• Short problem: Copy the rows from the line with "Viewport: 1486px width, 721px" up to and including the line with "the product feedback", requests and all, and return only those lines. Multiply every coordinate in the answers by 0.4 and round each result to a whole number, with halves rounded up.

• Data for the task:
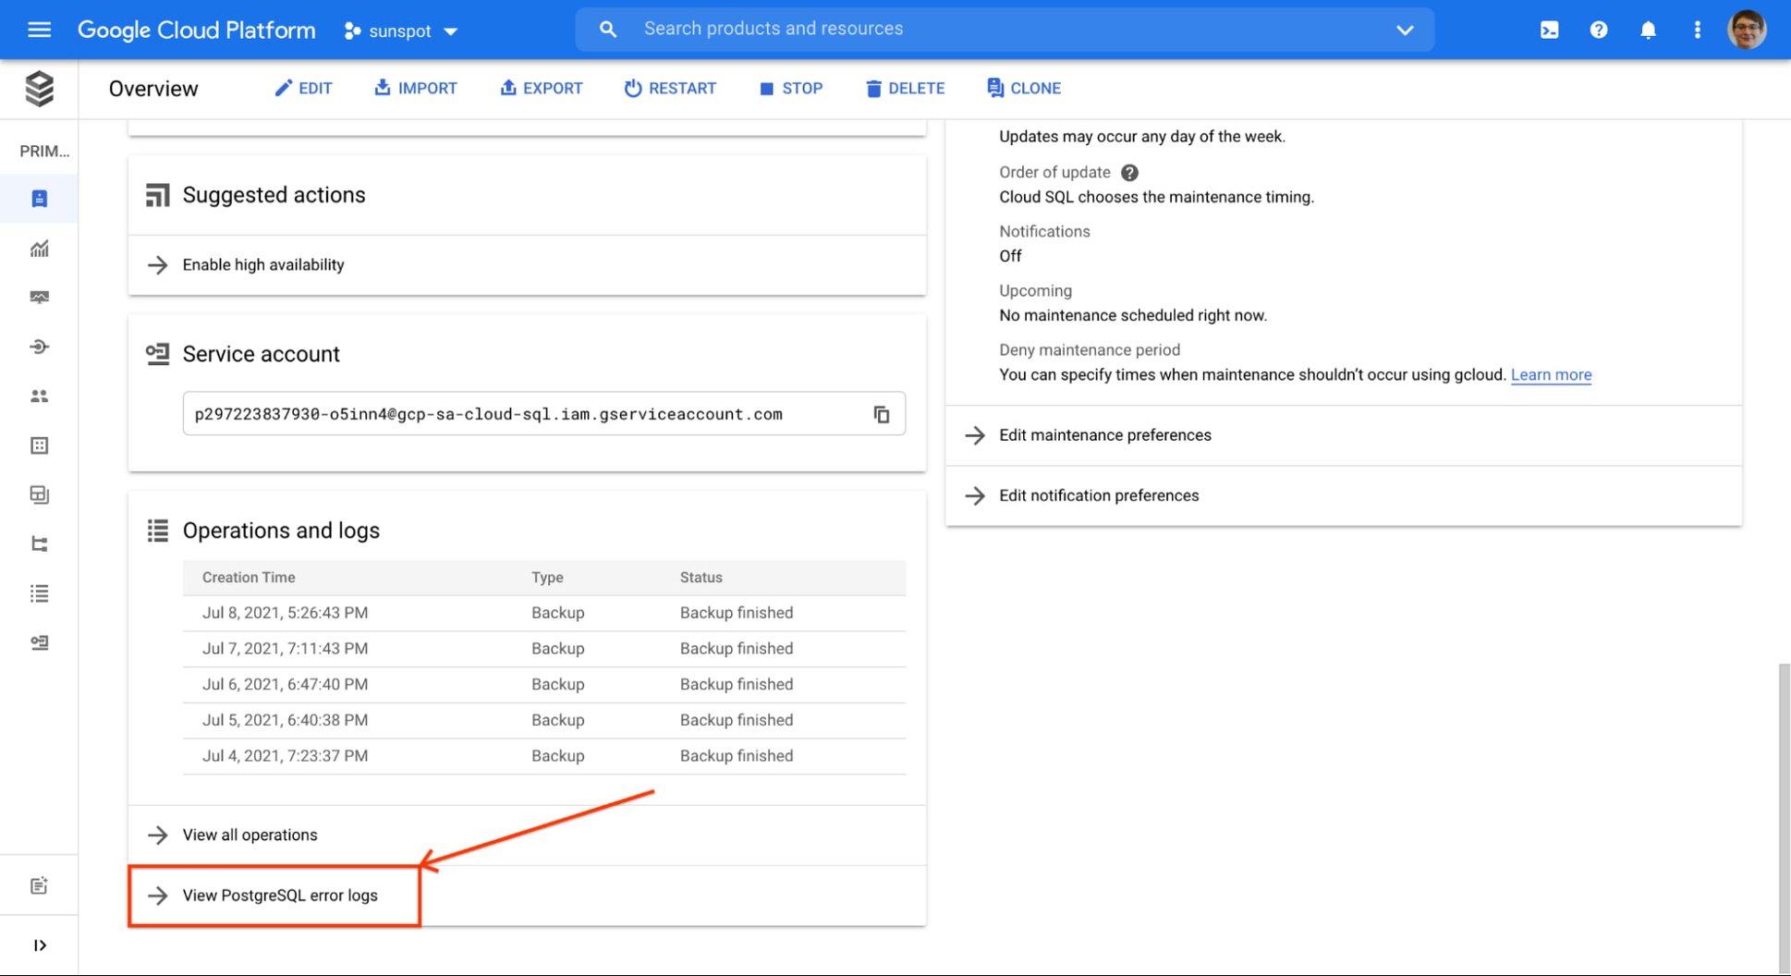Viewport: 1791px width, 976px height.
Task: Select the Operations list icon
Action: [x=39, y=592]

--

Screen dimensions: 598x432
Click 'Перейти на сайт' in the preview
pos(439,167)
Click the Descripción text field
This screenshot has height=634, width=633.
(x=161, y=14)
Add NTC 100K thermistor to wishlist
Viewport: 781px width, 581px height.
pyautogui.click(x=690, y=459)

---

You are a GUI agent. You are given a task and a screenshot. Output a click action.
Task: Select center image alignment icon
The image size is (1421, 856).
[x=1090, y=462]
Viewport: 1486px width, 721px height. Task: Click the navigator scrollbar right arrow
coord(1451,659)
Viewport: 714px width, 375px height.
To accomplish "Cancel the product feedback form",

• Answer to the problem:
Viewport: 1486px width, 721px height. Task: Click the navigator scrollbar right arrow
coord(580,264)
Viewport: 714px width, 375px height.
To accomplish "Cancel the product feedback form",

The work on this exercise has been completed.